Winchester believes that the book's unexpected success—unexpected by Winchester as much as by anyone else—suggests something that book publishers and magazine editors should note. "It shows, I think, that there is deep, deep down—but underserved for a long time—an eagerness for real stories, real narratives, about rich and interesting things," he says. "We—writers, editors—just ignored this, bypassed this. Now we are tapping into it again."

We are. In this issue The Atlantic Monthly offers the first in its new "Centerpiece" series. Centerpieces will appear as quarterly special sections, each one showcasing a long nonfiction narrative.
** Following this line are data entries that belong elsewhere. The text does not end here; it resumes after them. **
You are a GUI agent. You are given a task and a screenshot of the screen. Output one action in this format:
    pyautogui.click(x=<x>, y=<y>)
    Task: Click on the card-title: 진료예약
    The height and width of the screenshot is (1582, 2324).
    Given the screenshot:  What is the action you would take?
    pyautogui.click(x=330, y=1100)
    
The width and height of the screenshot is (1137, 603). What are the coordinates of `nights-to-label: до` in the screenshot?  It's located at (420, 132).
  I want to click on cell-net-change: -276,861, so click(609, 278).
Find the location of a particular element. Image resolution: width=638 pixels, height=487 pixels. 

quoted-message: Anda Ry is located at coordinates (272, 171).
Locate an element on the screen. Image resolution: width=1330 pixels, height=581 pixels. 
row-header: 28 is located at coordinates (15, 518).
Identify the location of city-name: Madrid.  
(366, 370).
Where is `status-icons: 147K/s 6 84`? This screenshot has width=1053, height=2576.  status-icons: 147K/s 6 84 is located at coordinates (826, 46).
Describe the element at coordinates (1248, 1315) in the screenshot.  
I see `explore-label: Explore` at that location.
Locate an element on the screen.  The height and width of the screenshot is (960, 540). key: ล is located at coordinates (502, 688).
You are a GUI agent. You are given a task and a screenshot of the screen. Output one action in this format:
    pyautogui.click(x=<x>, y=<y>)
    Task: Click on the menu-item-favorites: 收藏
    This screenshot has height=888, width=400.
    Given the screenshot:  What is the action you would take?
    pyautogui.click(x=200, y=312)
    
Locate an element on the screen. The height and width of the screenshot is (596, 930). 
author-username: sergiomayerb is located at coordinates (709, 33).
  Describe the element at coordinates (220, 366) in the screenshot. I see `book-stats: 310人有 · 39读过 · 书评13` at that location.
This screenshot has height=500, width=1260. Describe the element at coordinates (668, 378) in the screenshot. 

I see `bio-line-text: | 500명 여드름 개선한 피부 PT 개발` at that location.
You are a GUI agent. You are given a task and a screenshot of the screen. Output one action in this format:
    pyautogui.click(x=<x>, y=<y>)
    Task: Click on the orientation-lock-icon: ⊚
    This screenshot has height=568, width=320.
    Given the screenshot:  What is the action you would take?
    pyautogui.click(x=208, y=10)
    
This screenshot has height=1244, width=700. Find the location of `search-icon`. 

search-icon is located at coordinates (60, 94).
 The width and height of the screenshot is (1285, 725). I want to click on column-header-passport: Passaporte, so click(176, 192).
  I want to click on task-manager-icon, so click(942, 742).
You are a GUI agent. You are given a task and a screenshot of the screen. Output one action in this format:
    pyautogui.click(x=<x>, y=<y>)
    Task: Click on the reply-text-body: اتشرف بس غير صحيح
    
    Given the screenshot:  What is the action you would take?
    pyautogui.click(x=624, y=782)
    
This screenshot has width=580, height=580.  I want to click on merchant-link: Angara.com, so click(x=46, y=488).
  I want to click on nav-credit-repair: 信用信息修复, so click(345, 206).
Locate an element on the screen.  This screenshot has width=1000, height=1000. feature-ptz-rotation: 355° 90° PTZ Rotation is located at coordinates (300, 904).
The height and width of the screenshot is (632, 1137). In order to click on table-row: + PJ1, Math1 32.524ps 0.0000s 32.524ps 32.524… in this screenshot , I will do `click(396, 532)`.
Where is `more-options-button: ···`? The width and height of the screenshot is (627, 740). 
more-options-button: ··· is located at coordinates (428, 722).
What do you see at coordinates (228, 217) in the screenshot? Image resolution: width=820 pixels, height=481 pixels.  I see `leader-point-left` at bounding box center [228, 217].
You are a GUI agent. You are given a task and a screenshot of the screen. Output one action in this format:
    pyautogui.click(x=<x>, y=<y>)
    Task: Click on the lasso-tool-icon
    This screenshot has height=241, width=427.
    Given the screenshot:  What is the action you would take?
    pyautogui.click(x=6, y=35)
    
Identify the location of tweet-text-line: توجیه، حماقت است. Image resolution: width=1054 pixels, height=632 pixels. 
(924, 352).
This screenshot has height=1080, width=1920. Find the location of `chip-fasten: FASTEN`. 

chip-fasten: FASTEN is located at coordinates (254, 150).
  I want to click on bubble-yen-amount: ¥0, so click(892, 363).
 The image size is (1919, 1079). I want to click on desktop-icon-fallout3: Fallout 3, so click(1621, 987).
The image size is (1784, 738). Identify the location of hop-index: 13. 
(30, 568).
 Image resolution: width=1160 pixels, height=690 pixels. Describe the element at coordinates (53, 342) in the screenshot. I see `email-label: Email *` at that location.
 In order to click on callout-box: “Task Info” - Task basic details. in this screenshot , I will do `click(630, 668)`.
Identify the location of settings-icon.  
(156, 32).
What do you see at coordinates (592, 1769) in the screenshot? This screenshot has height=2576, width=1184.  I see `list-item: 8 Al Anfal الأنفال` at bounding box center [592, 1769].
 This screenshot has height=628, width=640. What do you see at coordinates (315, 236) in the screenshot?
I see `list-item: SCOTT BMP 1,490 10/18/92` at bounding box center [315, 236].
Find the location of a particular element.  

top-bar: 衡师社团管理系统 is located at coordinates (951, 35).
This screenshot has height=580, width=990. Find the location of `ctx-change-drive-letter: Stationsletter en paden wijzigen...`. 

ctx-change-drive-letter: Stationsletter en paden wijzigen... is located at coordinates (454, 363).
The intention is to build a home in our magazine for the best and most ambitious in nonfiction narrative writing, and the emphasis here is on the word "narrative." Like Winchester, we are betting that our readers feel an eagerness for real stories about rich and interesting things.

As it happens, the first of those stories is by Simon Winchester. It is a further chapter in the long, great narrative of language and the joy of language. More precisely, it is the story of a remarkable polymath and his remarkable invention—an invention, Winchester argues, that had a profound and ultimately lamentable effect on the way we perceive and use language.

As Winchester reports, more than 30 million copies of Peter Mark Roget's Thesaurus of English Words and Phrases have been sold since the book was first published, in London, in May of 1852. In the world of the word the thesaurus, like the dictionary, was an epochal event; there is Before Roget and there is After Roget, and the eras are tremendously different.

In Winchester's view, this difference is largely malign, although not purposely so. Roget did not set out with his thesaurus to visit destruction upon a vulnerable language; it was more a sort of accidental catastrophe of being—rather like the European devastation through disease of the natives of the Americas. Roget changed the way we think about words, and this change, Winchester shows, is a great deal more reaching in its effects than we realize. Reaching, he says, and wrecking: Roget made us more or less permanently lazy about language; he taught us, essentially, to elide the distinctions between words, and distinctions are, in the end, what words are all about.

This is an argument that is sure to win critics. Winchester says he is looking forward to being pummeled in the Letters column and to defending himself "in the usual feeble, pathetic way of authors." In the meantime, whether they agree or disagree with his thesis, readers will, I hope, enjoy a real story about a rich and interesting thing.